By 2026, hundreds of wind turbines are expected to spring into action on around 1,400 acres of ranchland in what’s called the Chokecherry and Sierra Madre Wind Energy Project. When finished, it will be the largest onshore wind farm in the United States and is expected to generate more electricity than the Hoover Dam.
But its home won’t be in progressive California or liberal New York. It’s being built in conservative Wyoming, maybe the most beet-red state in the country. In the 2020 presidential election, Wyoming favoured Donald Trump by 43 percentage points – the largest margin for the former president in any state. The Cowboy State is known for its enormous wide-open spaces, national parks such as Yellowstone, ranchers and lots and lots of coal.
And yet, the energy transition is quietly happening here. According to S&P Global Market Intelligence, Wyoming had more wind-energy project capacity in advanced development or under construction than any other state in the second quarter of 2022, with 6.5 gigawatts (Chokecherry will contribute almost half of this). Wyoming isn’t alone in this regard among conservative states that have historically had fossil-fuel-focused economies. Oil-friendly Texas had the second-highest wind project capacity in advanced development or under construction, with around four gigawatts. Massachusetts – a blue state with a Republican governor since 2015 – came in third.

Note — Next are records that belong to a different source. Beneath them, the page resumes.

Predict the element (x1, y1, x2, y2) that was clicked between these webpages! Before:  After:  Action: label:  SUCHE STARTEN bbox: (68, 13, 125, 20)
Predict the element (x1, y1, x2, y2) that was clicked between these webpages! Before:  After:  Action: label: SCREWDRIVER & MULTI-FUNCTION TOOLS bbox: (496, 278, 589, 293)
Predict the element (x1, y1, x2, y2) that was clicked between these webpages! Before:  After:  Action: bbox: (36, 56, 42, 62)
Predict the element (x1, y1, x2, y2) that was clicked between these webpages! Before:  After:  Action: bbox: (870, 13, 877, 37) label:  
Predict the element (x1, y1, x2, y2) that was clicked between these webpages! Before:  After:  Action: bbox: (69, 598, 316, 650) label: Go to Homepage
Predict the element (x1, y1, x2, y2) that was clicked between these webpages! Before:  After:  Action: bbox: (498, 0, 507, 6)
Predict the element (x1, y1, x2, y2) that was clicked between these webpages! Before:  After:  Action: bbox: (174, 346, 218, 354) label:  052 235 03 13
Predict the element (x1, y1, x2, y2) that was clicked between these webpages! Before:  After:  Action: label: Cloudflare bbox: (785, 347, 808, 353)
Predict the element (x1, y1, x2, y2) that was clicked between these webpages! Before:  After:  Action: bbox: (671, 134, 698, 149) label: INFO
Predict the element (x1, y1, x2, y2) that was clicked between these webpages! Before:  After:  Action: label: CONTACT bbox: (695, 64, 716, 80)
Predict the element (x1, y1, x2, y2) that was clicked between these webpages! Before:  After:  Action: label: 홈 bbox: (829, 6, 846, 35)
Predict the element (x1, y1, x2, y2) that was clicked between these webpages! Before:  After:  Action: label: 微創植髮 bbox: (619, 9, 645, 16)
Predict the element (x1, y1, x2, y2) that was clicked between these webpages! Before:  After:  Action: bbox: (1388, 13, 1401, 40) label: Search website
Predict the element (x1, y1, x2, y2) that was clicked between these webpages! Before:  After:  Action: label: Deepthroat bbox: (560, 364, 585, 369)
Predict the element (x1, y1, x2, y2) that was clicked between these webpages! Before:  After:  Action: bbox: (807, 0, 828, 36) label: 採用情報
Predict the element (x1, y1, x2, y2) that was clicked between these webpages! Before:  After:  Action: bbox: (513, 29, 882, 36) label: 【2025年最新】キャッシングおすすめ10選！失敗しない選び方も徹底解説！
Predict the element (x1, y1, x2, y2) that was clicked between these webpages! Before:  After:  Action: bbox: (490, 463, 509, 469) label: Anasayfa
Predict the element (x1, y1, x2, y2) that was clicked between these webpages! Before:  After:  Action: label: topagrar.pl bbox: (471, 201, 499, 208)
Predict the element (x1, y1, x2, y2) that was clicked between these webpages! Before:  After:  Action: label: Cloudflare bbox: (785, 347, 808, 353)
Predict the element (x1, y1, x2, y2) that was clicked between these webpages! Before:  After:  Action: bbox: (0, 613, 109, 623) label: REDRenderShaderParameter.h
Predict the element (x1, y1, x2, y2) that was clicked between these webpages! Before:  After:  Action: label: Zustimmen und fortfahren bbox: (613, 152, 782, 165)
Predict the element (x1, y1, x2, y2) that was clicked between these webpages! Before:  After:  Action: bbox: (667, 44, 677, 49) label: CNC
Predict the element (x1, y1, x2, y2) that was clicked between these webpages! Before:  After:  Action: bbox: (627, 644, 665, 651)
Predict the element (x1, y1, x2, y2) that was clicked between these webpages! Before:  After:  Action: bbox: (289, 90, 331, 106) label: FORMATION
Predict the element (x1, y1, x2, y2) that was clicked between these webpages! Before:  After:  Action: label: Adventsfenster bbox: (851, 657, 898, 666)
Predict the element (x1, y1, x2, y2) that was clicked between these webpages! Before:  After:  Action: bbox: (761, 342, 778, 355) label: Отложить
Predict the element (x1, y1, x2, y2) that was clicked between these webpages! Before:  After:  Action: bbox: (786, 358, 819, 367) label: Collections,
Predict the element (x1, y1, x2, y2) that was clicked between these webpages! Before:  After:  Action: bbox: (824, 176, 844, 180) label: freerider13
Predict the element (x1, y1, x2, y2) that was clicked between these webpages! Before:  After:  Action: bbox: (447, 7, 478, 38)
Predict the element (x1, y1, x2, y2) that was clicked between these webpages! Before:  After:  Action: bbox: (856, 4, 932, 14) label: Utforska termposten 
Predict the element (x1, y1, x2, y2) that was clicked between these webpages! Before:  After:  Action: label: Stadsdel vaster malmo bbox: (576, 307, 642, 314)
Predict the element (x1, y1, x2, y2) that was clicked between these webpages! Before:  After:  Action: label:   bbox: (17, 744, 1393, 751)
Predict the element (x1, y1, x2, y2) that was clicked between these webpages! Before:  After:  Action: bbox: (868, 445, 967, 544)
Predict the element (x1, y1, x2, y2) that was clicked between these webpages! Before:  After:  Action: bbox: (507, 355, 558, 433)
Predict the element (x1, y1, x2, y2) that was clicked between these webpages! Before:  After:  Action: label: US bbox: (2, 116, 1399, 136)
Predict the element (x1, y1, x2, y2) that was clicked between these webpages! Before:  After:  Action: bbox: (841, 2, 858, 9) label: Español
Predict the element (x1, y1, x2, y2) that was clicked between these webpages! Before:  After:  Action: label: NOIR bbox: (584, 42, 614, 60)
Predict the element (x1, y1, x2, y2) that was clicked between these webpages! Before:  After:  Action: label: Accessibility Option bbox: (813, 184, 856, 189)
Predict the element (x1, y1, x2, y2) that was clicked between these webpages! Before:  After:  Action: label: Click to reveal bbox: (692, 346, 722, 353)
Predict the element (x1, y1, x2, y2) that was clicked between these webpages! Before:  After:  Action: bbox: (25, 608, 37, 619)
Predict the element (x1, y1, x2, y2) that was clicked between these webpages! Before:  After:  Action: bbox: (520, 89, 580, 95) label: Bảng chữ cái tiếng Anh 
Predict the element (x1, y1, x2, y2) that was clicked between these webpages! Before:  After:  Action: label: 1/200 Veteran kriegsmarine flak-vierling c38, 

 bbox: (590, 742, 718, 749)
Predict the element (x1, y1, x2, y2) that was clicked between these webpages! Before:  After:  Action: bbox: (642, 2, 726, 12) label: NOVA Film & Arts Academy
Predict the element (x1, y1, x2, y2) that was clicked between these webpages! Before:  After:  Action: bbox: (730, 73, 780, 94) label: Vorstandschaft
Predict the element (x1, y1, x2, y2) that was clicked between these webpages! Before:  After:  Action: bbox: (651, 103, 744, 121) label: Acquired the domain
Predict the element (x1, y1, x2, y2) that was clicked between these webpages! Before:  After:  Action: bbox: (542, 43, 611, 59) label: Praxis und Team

“It’s not really whether we’re going to transition or not. It’s what are we going to transition to,” says Jonathan Naughton, a co-director of the Wind Energy Research Center at the University of Wyoming.
When it comes to solar, Texas leads the nation in projects under advanced development or under construction, with 7.9 gigawatts of capacity in these late stages, according to S&P. California came in second, followed by Ohio and North Carolina.
Part of the reason that rural – and more conservative – parts of the country are attracting investments in renewables is geography. Rural states simply have the space to install new infrastructure. Texas has huge tracts of undeveloped land, an arid climate and plentiful sunshine for solar panels. In south-central Wyoming, where the Chokecherry project is being built, there is also a notch in the Continental Divide, which creates a funnel of constant high-speed wind. The Department of Energy built some of its first wind turbines here in the 1980s.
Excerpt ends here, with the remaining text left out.